Packages: dplyr, ggplot2, naniar

After having computed a new score it is very important to check whether the computation went fine. To do so, we can go back to the topics of step 1 of the framework. However, if you have allowed the removal of missing values (often defined by ‘na.rm=TRUE’) to be able to compute a time-varying score, you may want to know how many items/observations were used on average in the computation.

Missing values when computing scores

When ‘na.rm=TRUE’ (see below), some missing values can be present and the computed score will be computed based on fewer items.

data$PA_mean = apply(data[,c("PA1","PA2", "PA3")], 1, mean, na.rm=TRUE)

A solution would be to define a required minimum number of items per row to compute the score. First, we will check the number of items used when computing the mean of positive affects.
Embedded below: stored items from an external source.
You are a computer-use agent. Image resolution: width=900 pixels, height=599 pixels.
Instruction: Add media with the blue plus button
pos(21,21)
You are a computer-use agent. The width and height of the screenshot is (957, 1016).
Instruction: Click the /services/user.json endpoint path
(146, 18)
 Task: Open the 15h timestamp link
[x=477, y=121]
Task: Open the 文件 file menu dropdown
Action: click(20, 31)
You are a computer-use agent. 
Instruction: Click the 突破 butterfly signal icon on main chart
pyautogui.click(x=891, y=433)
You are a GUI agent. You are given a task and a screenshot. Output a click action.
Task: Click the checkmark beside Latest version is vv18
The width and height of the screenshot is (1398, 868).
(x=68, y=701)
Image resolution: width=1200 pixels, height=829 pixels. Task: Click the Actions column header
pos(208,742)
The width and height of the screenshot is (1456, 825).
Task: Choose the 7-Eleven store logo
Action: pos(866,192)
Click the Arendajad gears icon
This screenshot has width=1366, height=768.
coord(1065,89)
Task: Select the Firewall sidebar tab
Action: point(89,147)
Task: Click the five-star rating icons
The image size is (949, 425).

To do so, we compute the number of missing items per row in the items of interest and then we plot it in a histogram.

df_na = !is.na(data[,c("PA1","PA2", "PA3")])
data$PA_missing = apply(df_na, 1, sum)

data %>% 
    ggplot(aes(x=PA_missing)) +
        geom_histogram()

From the plot above, we see that the majority of rows have either no missing value or all missing values in the items from PA1 to PA3. Nonetheless, many rows have 1 or 2 missing values per row among those items. We can further investigate which combinations of item values are missing in a row. Indeed, it could be informative to see if a specific combination of missing values occurs more often in the data. We use the function gg_miss_upset() from the naniar package (see the first missingness analysis section to know how to interpret this plot) .

library(naniar)
gg_miss_upset(data[,c("PA1","PA2","PA3")])

Based on the above plot, it seems that the missingness seems rather independent between variables.